Com a pandemia, a convivência acadêmica está mais difícil. Algumas repúblicas de universitários em Bauru (onde fica o câmpus de Jornalismo da Unesp) estão se desfazendo e os apartamentos sendo devolvidos. A minha, por enquanto, se mantém. Sinto que a inserção no mercado está complicada. Temos muitas ofertas de estágios em marketing e publicidade, mas jornalismo não é isso. Quero muito trabalhar em redação, veículos de imprensa. Quero fazer um bom jornalismo, fazer com que as pessoas possam entender o mundo, porque antes eu também não entendia.”
Paula da Silva Borges, que faz Pedagogia na Universidade Mackenzie: ‘A educação muda a sociedade. E desejo fazer parte disso’
“Quando dizia às pessoas que pretendia fazer Pedagogia, a reação em geral era de desestímulo, dizendo que professor não é valorizado. Porém, acho que o mais importante é fazer o que se acredita, ainda mais nos tempos atuais em que faltam pessoas que se interessem pelo coletivo.
Entrei em Pedagogia no meio de 2019 e acabo de concluir uma pesquisa com financiamento do Conselho Nacional de Desenvolvimento Científico e Tecnológico (CNPQ) na qual analiso a contribuição de princípios cristãos na Pedagogia, com paralelos em autores como Paulo Freire e outros.
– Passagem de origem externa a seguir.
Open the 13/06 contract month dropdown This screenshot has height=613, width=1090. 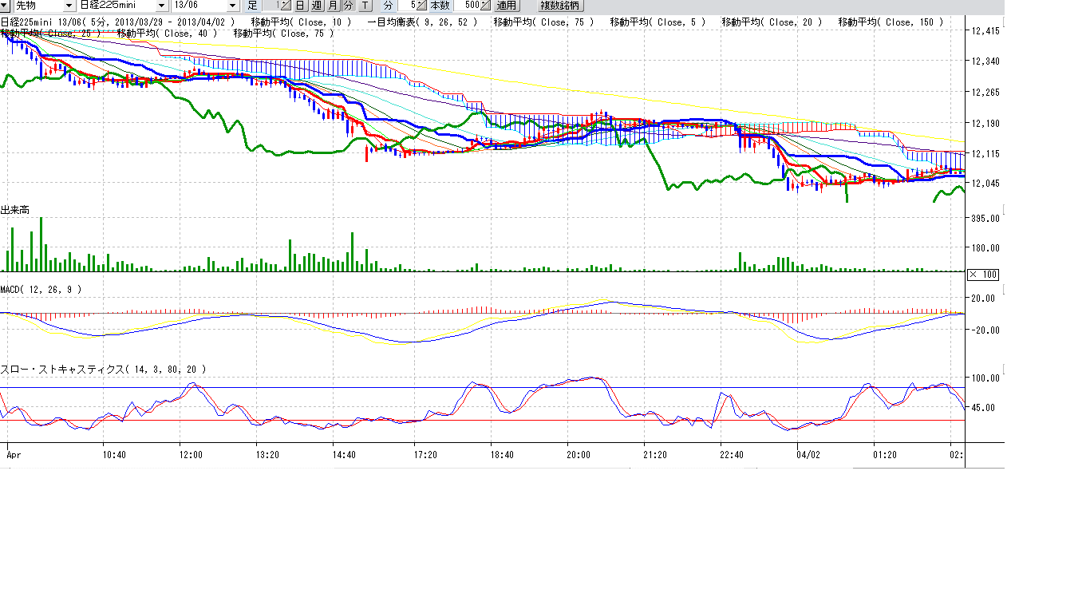(232, 6)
Trato de um ensino humanista que contemple a pessoa como um todo, sua história e seus anseios, algo que pode ser especialmente útil no ensino de jovens e adultos, em que a relação entre educação e vida é mais clara.
Ser professora é um sonho que tenho desde a infância. Foi um projeto adiado por causa da maternidade. Tenho dois filhos, uma adolescente que acaba de concluir o ensino médio e o mais novo no 1.º ano do médio. Até agora são inúmeros os desafios que tenho para conciliar os estudos com minhas atividades diárias. Além de estudar, tenho também o trabalho de babá que me ajuda a manter a renda. Sinto, porém, que o amanhã é muito importante para ser deixado de lado. A educação é o caminho para transformar a sociedade. E eu quero fazer parte dessa mudança.